The play is a breezy 30 minutes—and in that half-hour span, a lunchtime gathering predictably, and deliciously, devolves into chaos. Veloso uses his three characters as avatars for conflicting—but no less valid—points of view, all of which bring the present-day audience closer to understanding the fears and anxieties that women at the time might have harbored. Hilda (Rain de Jesus) is a staunch non-voter; Esperanza (Althea Aruta) is a sunny yes vote; and caught in between are the elder Pacita (Carla Martinez) and Hilda’s daughter Felisa (Vea Noroña), who has a new suitor. (That the presence of this suitor in their lives inevitably influences the characters’ stances should go without saying.) 


To a certain extent, the play succeeds in evoking a harmonious look and feel—the 1930s rendered intentionally anachronistic through occasional contemporary slips in language and the acting styles of its ensemble, in a way portending the slow, winding road to genuine progress in women’s rights. De Jesus, in particular, can be quite gripping in her best moments: a visibly modern woman paradoxically chained to the past.


On the whole, however, the play still feels too loose to be truly compelling drama: more a surprisingly effective first stab at the material than a cohesive work of art. It has many things to say, a lot of them meaningful, but it’s still working toward becoming the best speaker in the room. 


People v. Dela Cruz


This looseness in theater-making is even more glaring in the second, and longer, play. Whereas Every Male or Female casts its gaze toward the past, People v. Dela Cruz looks to the future, imagining a Philippines with a jury system. The story itself is set in the backroom discussions of the country’s first jury trial deliberations, revolving around a case of Duterte-style nanlaban that makes the play seem as though it were unfolding in the present.


Judging by TheaterFansManila.com editor-in-chief Nikki Francisco’s review of the original run, little has changed in the play. It’s still Veloso “staging a room full of people he clearly doesn’t think could jury a case… and letting them confirm his suspicion.” In fact, the existence of the jury is only a device; the real priority of this play lies in corralling a group of problematic individuals, each with their own stereotypical quirks and assigned issues, and watching them explode in this pressure-cooker scenario. 


Francisco describes the play as “headed for a mistrial,” but to my mind, it’s already a mistrial from the start—the point being the gradual uncovering of the loud, wearying whys over the course of an hour. That resort to comfortable narrative predictability unfortunately proves to be the play’s fatal flaw.


The Corner Studio and ‘small’ theater


Hopefully, neither play—particularly the second—represents its definitive version. The productions themselves are also staged with the kind of spareness that detracts from the world-building—not so much a lack of design as a distracting absence in areas where it is most needed (for instance, sound). 

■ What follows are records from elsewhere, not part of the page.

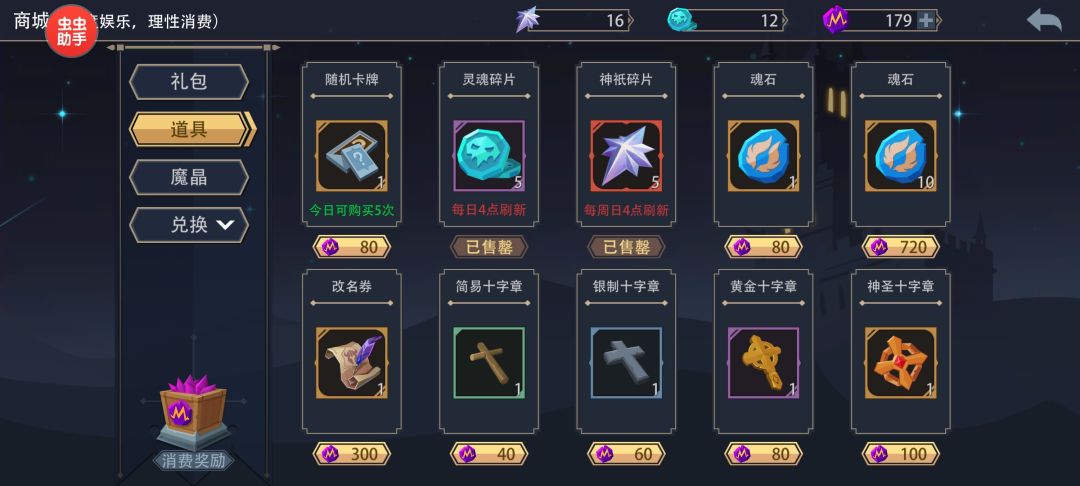
Task: Switch to the 礼包 tab
Action: coord(189,82)
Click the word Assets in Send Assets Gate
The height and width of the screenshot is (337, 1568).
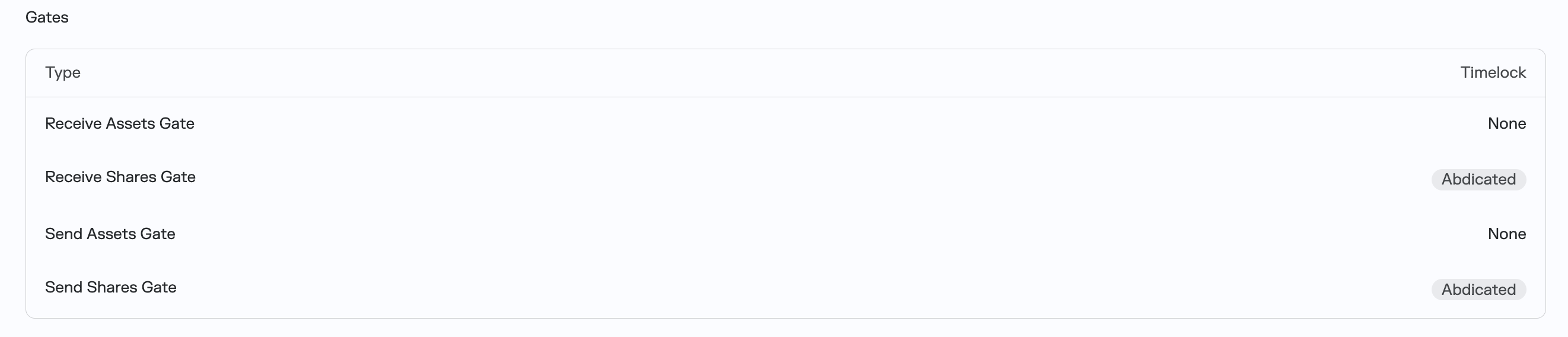(113, 234)
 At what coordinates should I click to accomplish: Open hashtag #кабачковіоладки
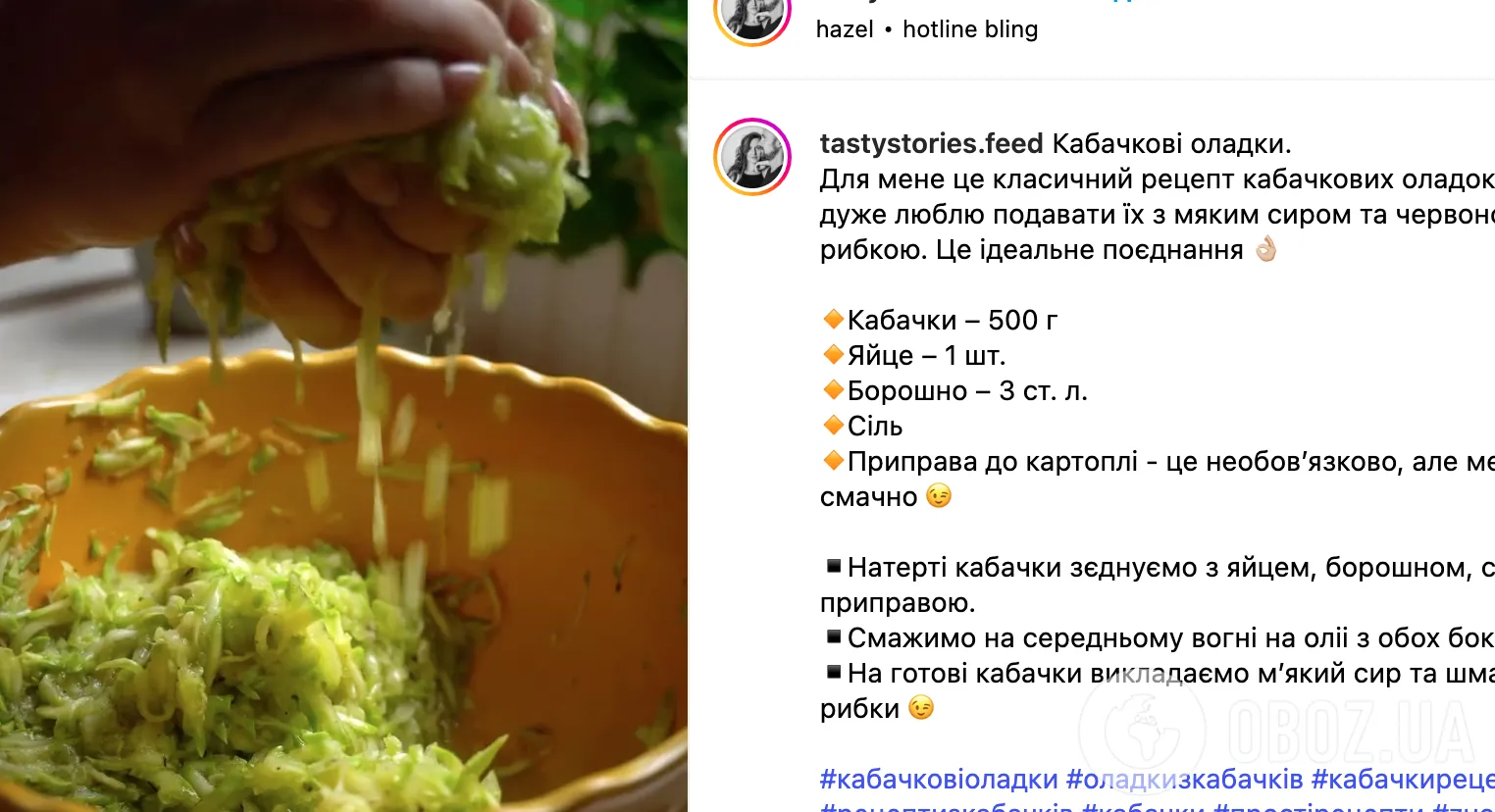click(x=939, y=780)
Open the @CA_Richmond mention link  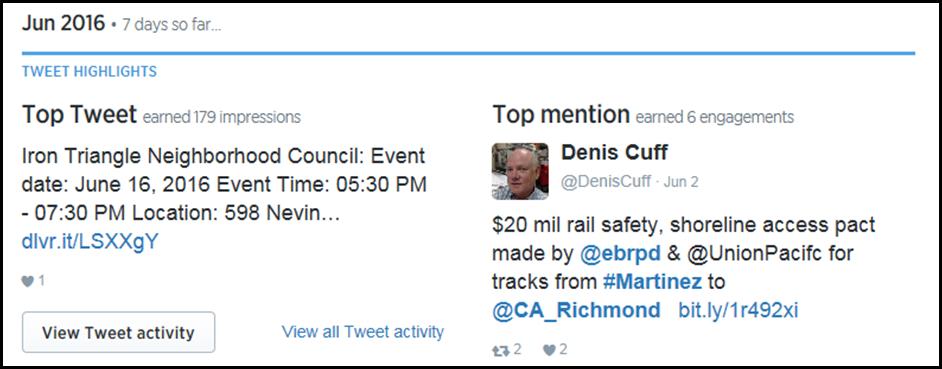[576, 311]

But there’s also something meaningful to be gleaned from this spareness: Pasiya is staged in a space that was obviously not intended to be a theater. The venue is a mixed-use site serving other purposes during the day, an office or function room and shelves housing interior-design bric-a-brac. And the production company itself has been staging theater for only two years, this twin bill being its third offering.    


If anything, this scrappy, DIY-coded brand of ‘small’ theater is not only a welcome antidote, but an indispensable complement, to the mainstream, with its flashy venues and splashy production values. Here, The Corner Studio has much in common with the likes of Artist Playground, Mad Child Productions, Scene Change, and Company of Actors in Streamlined Theatre—for whom experimentation is not treated as a gamble to be altogether avoided, and testing new material is second nature. 


In a landscape constantly pulled between the imperative to make consequential theater and the practical need to make, well, money, these small companies have never been more essential—almost an existential lifeline, to be honest, if only for the kind of liberating spaces they afford artists.


In this sense, at least, one can deliver a fairly firm verdict on Pasiya.